Because of these modern techniques, every German gun on the ridge was knocked out before the assault, save for those the enemy had purposely kept silent until the final hour.
Another key to the Vimy victory was Lieutenant-Colonel Raymond Brutinel, a French-born businessman who had made his fortune in the West and, when the war broke out, been instrumental in establishing the Canadian Machine Gun Corps. As well as commanding the force, he was an innovator who had developed a radical theory based on using “indirect” fire (a theory pooh-poohed by the British and French high commands, to whom the weapon was just a fancy rifle).

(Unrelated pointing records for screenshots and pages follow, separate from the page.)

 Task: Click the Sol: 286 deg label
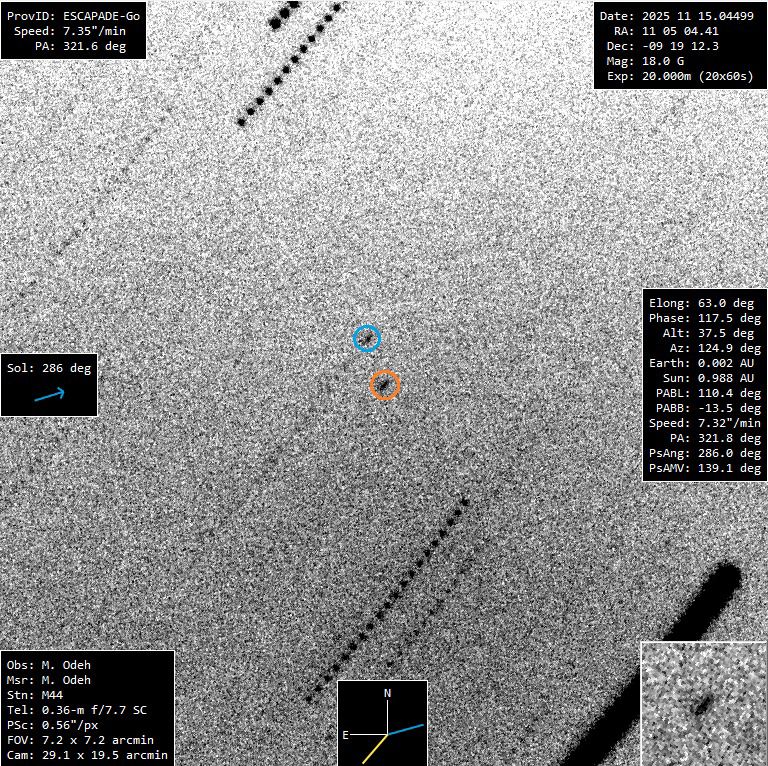pyautogui.click(x=49, y=368)
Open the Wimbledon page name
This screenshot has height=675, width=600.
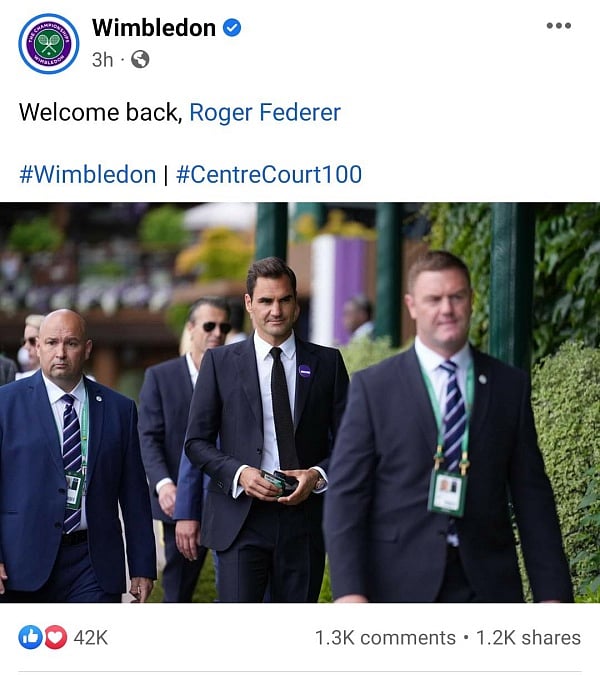coord(154,28)
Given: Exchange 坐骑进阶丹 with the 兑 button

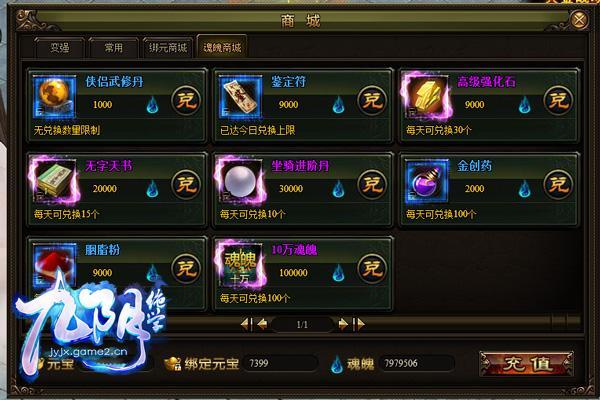Looking at the screenshot, I should pos(372,184).
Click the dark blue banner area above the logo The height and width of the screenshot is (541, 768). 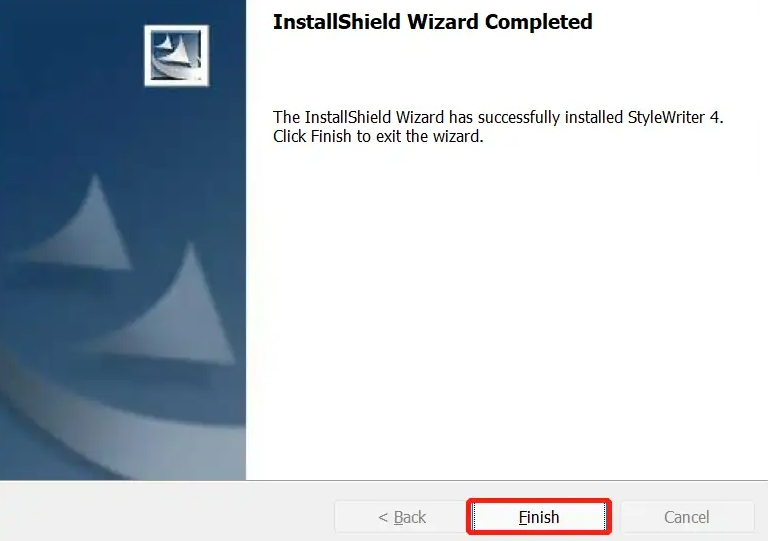point(122,12)
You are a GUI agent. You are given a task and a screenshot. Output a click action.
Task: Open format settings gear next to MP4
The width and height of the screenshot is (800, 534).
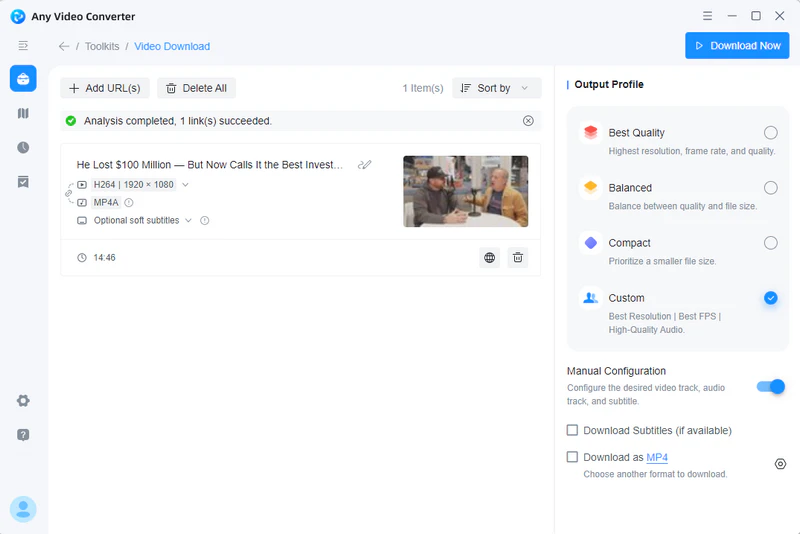(780, 464)
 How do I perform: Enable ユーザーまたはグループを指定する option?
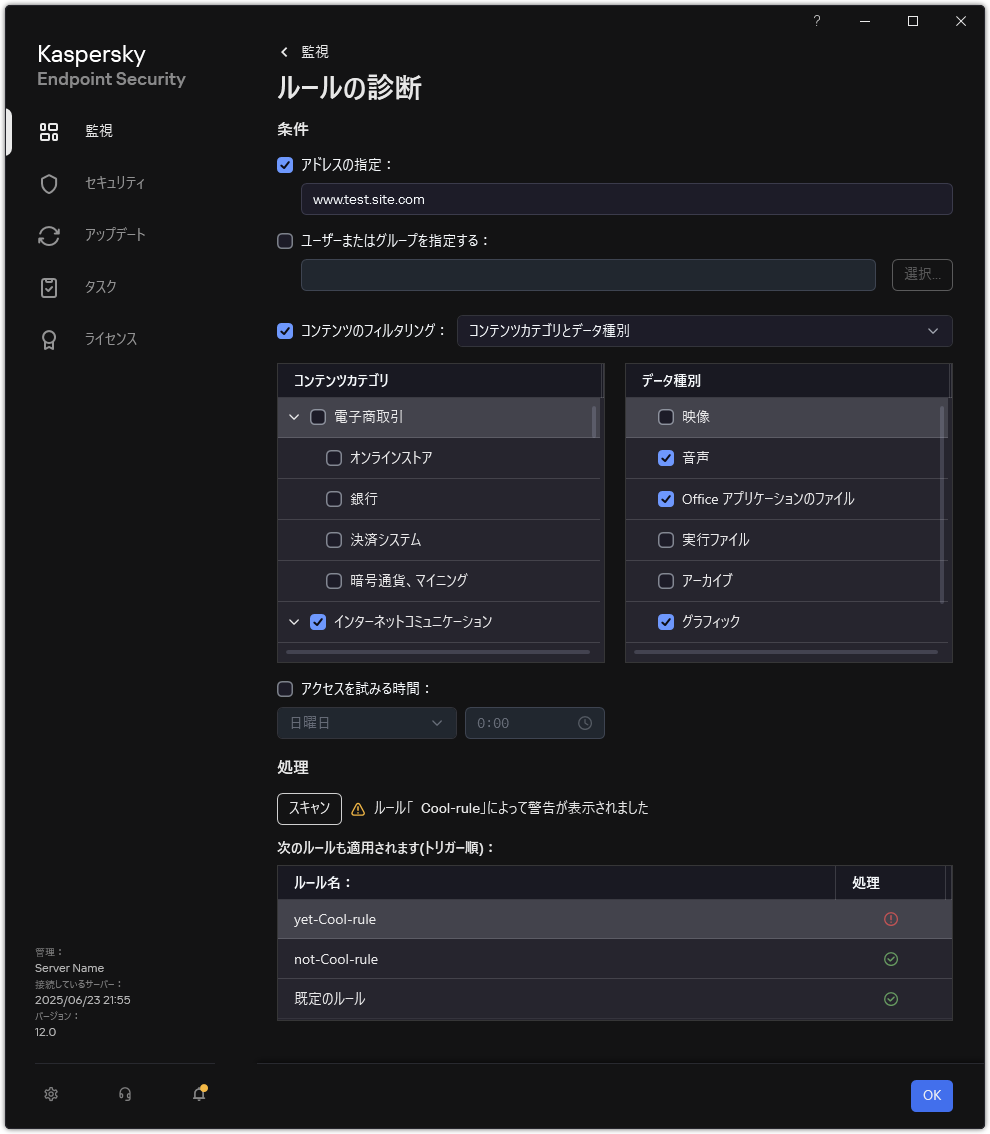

“Indirect fire” meant that, instead of firing directly at the enemy, the machine gun could be used to fire over the heads of assaulting troops, harassing road crossings, thwarting carrying parties, and sweeping the front to prevent the Germans from repairing wire.
Brutinel was given his lead by Currie. In almost every trench raid, machine-gun fire was used to intensify the box barrage that held the Germans in a cage of exploding steel. After Vimy, indirect fire, scorned so long by the brass hats, was adopted by all Allied armies.
The thoroughness and scope of the intensive training that preceded the attack was entirely new to the British army. Miles of white and coloured tapes were used to mark out full-scale replicas of the German trench system. By April, every infantry soldier from bottle washer to general officer knew the kind of ground he would have to cover — every fold, every pimple, every depression, every shell hole. Enemy trenches were outlined with tape, while strongholds, pillboxes, even barbed-wire entanglements were marked and labelled.
Entire divisions were put through manoeuvres. Because the troops would have to advance behind a “creeping barrage” — a curtain of exploding steel — that advance had to be choreographed to the second; men's lives depended on it. Officers on horseback carried flags to represent the advancing screen of shrapnel. Over and over again, the troops practised the “Vimy Glide,” walking at the rate of 100 yards every three minutes while instructors checked their watches.
At the First Army's headquarters, a Plasticine model of the Vimy sector showed the German trench system in detail, with all the topographical features. Byng himself often turned up to explain and to guide. “Make sure every man knows his task,” he would say to the sergeants and brigadiers who rubbed shoulders as they examined the model. “Explain it to him again and again. Encourage him to ask questions.”
In no previous British-led offensive had so little been left to chance. The knowledge that nothing had been overlooked seeped down to the newest private soldier and contributed to the high morale of the Canadian Corps.
That high morale produced a victory that helped to turn the tide in the war. The stunning success led to promotions — Byng took command of the entire British Third Army, and was succeeded by Currie, the first Canadian to lead the Canadian Corps.
But it also gave Canada what it needed most: a mythology to help in its transformation from a colonial backwater to a confident and increasingly independent nation.
This article by Pierre Berton appeared in The Globe and Mail on Oct. 30, 2004. Mr. Berton died on Nov. 30, 2004.